[Instruction]:
Please rewrite the records below, changing "midpoint" to "center point" wherever it occurs and leaving everything else as it is.

[Supplied data]:
[START]

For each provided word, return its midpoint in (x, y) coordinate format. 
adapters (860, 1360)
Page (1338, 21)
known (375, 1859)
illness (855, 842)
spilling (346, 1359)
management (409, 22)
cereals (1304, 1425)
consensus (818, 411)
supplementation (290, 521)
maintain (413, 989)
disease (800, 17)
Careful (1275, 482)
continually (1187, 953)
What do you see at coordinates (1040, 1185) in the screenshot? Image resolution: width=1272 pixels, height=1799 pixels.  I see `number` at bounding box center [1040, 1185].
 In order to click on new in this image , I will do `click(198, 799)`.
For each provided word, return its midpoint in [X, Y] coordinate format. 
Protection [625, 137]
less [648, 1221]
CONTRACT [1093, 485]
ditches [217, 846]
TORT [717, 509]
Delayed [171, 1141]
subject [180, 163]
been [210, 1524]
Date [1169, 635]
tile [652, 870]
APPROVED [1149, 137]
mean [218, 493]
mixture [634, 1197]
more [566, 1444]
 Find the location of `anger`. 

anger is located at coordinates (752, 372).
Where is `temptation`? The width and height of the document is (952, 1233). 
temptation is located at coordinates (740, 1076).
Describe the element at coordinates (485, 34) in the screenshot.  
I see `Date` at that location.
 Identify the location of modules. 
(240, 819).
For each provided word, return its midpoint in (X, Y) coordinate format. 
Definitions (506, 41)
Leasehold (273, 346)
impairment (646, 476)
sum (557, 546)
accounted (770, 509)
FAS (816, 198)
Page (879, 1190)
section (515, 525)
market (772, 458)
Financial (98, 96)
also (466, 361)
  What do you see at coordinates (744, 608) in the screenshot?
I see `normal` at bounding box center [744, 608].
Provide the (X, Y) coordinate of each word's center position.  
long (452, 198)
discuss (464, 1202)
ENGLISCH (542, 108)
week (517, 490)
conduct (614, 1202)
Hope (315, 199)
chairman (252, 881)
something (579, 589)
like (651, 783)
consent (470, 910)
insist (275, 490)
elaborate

[END]

[Task output]:
For each provided word, return its center point in (x, y) coordinate format. 
adapters (860, 1360)
Page (1338, 21)
known (375, 1859)
illness (855, 842)
spilling (346, 1359)
management (409, 22)
cereals (1304, 1425)
consensus (818, 411)
supplementation (290, 521)
maintain (413, 989)
disease (800, 17)
Careful (1275, 482)
continually (1187, 953)
What do you see at coordinates (1040, 1185) in the screenshot? Image resolution: width=1272 pixels, height=1799 pixels.  I see `number` at bounding box center [1040, 1185].
 In order to click on new in this image , I will do `click(198, 799)`.
For each provided word, return its center point in [X, Y] coordinate format. 
Protection [625, 137]
less [648, 1221]
CONTRACT [1093, 485]
ditches [217, 846]
TORT [717, 509]
Delayed [171, 1141]
subject [180, 163]
been [210, 1524]
Date [1169, 635]
tile [652, 870]
APPROVED [1149, 137]
mean [218, 493]
mixture [634, 1197]
more [566, 1444]
 Find the location of `anger`. 

anger is located at coordinates (752, 372).
Where is `temptation`? The width and height of the document is (952, 1233). 
temptation is located at coordinates (740, 1076).
Describe the element at coordinates (485, 34) in the screenshot.  
I see `Date` at that location.
 Identify the location of modules. 
(240, 819).
For each provided word, return its center point in (X, Y) coordinate format. 
Definitions (506, 41)
Leasehold (273, 346)
impairment (646, 476)
sum (557, 546)
accounted (770, 509)
FAS (816, 198)
Page (879, 1190)
section (515, 525)
market (772, 458)
Financial (98, 96)
also (466, 361)
  What do you see at coordinates (744, 608) in the screenshot?
I see `normal` at bounding box center [744, 608].
Provide the (X, Y) coordinate of each word's center position.  
long (452, 198)
discuss (464, 1202)
ENGLISCH (542, 108)
week (517, 490)
conduct (614, 1202)
Hope (315, 199)
chairman (252, 881)
something (579, 589)
like (651, 783)
consent (470, 910)
insist (275, 490)
elaborate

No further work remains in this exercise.